Under the proposal, at least two N.C. Medical Board members must agree to start an investigation, and the accused would have the opportunity to meet with the board before public charges are issued, Lynn Bonner reports.
The board licenses and disciplines the state's 32,000 doctors, physician assistants, and nurse practitioners.
The bill went through considerable changes since the medical board raised strong objections to earlier versions.
"This is a different and much better bill than when it left the Senate," said Rep. Bob England, a Rutherford County Democrat.
He described the proposal as a concensus bill that will "clarify the due process of the licensee without interferring with patient protection."
The bill now goes back to the Senate.
A provision that "has given everybody heartburn" was removed Wednesday from a Senate bill that seeks to change the way the N.C. Medical Board investigates doctors for bad care or ethical breaches.
Sen.
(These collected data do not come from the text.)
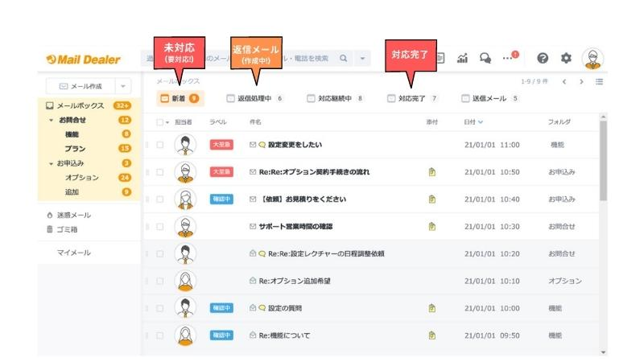Screen dimensions: 644x362
Task: Open the chat bubbles icon
Action: 485,58
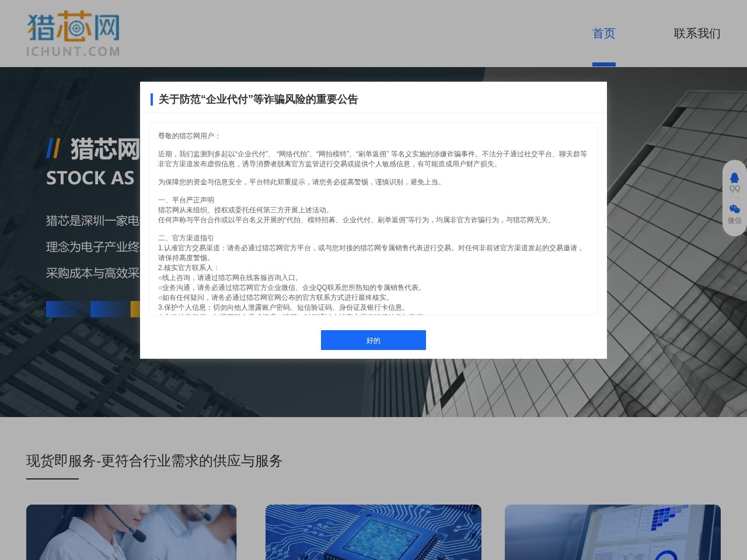The width and height of the screenshot is (747, 560).
Task: Open the data dashboard chart thumbnail
Action: coord(612,532)
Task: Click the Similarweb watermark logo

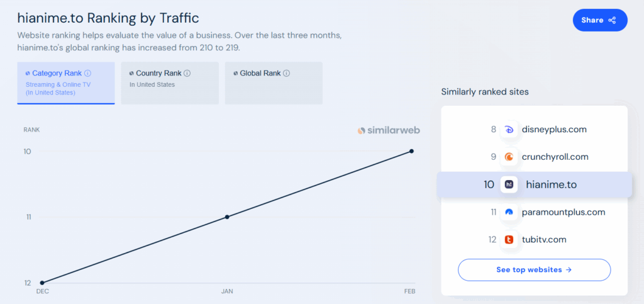Action: [389, 130]
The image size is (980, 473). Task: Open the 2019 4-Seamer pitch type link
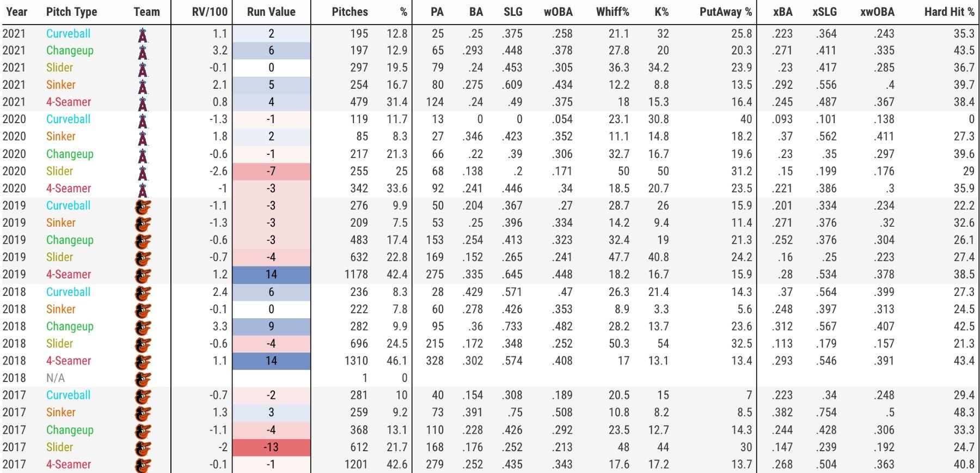click(69, 274)
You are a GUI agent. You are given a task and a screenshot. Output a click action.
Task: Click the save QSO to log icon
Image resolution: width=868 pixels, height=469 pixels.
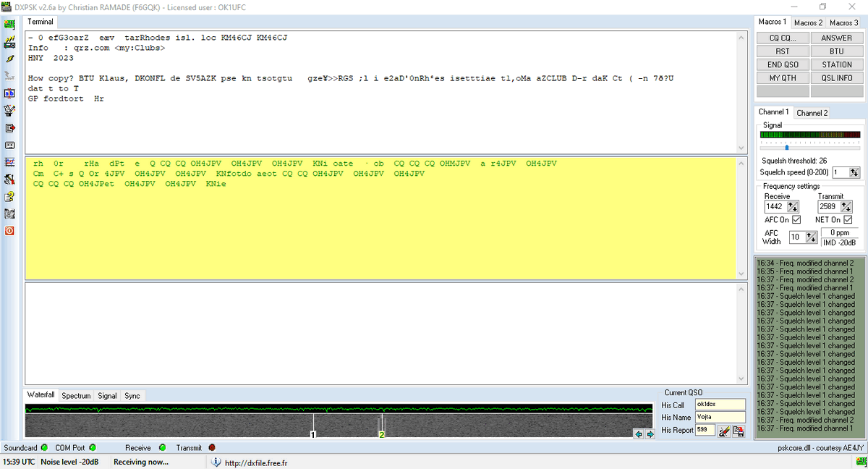(738, 431)
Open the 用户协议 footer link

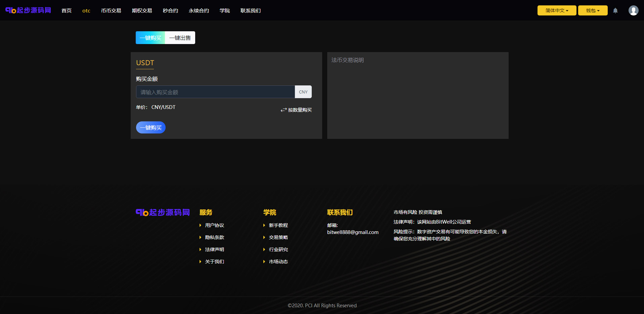(214, 225)
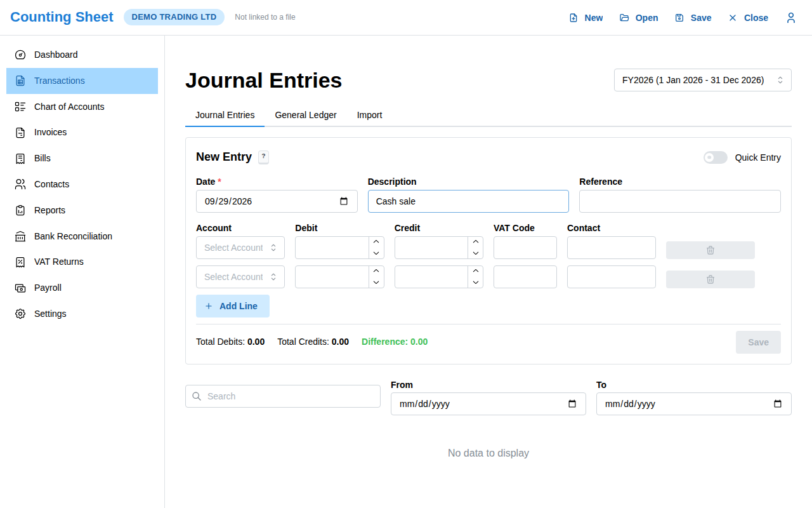Viewport: 812px width, 508px height.
Task: Open the user profile icon
Action: [x=790, y=18]
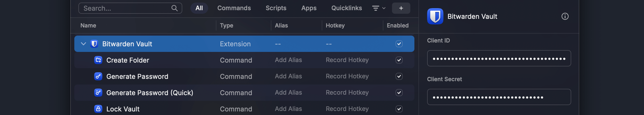Open the Scripts tab
This screenshot has height=115, width=644.
276,8
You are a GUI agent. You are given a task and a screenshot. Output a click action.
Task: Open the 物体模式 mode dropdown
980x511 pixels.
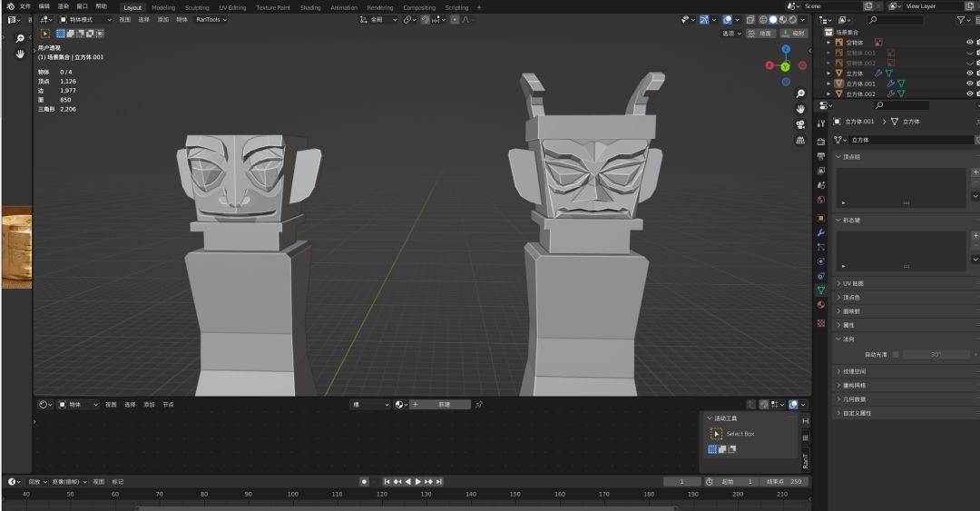click(x=89, y=19)
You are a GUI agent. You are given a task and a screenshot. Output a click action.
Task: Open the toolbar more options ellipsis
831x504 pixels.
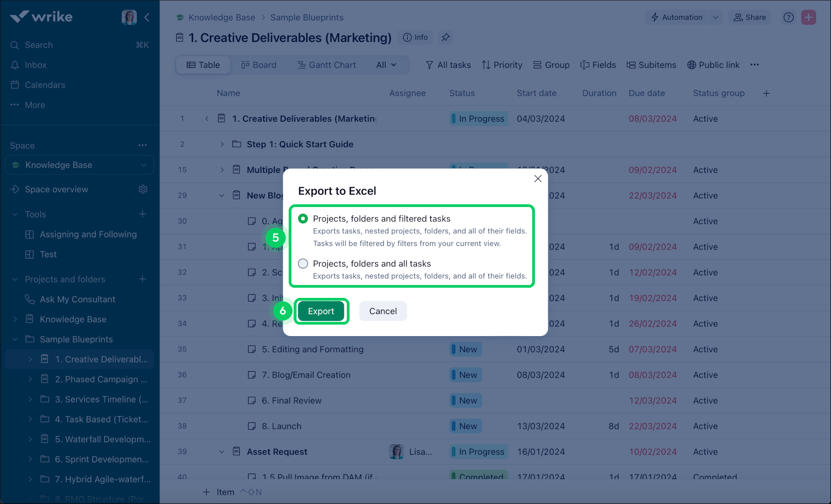(754, 65)
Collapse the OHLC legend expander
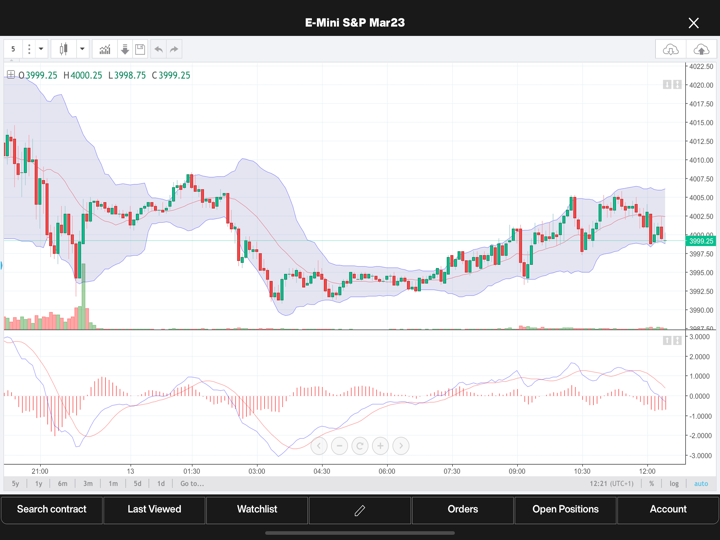The image size is (720, 540). tap(11, 75)
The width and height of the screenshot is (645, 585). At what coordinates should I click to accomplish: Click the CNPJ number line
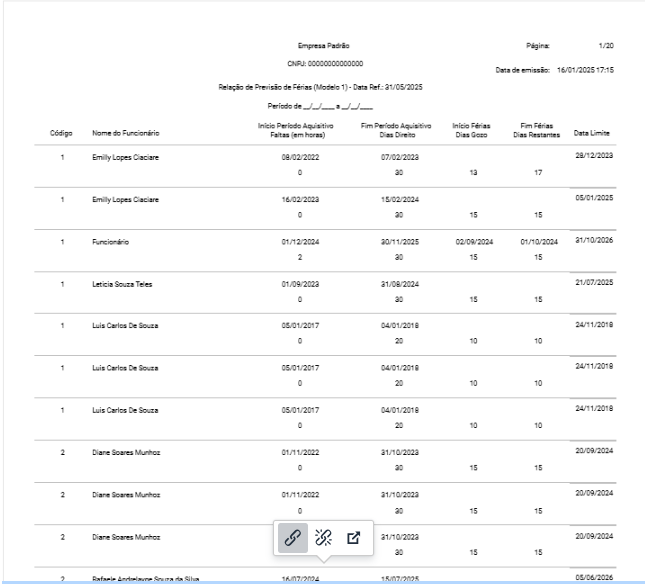point(322,65)
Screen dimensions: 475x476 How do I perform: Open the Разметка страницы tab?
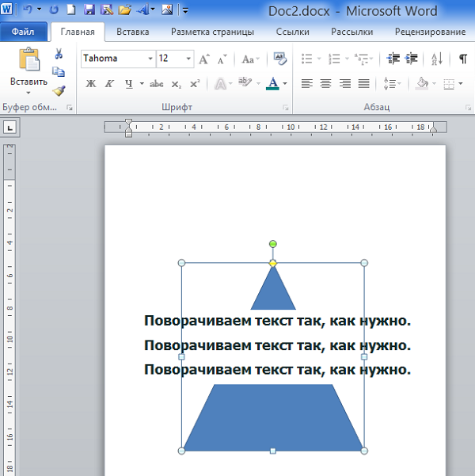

Martin Nesbitt Jr., a Democrat from Asheville who sponsored the bill, took out a particularly contentious requirement that the board line up two expert witnesses to agree on a practitioner's misbehavior, Sarah Avery reports.
Currently, the board gets one outside expert, and board officials vehemently opposed the additional requirement.
The bill moves forward in the Senate, but is likely to face additional changes and obstacles. In its current incarnation, the bill would require more communication between the board and doctors it investigates, board approval before investigations are launched, and a six-month timeline to begin and end probes.
Backed by a group of doctors who practice alternative medicine, the bill recently gained the support of the N.C. Medical Society. The doctor's lobby has increasingly been at odds with the medical board over doctor discipline issues.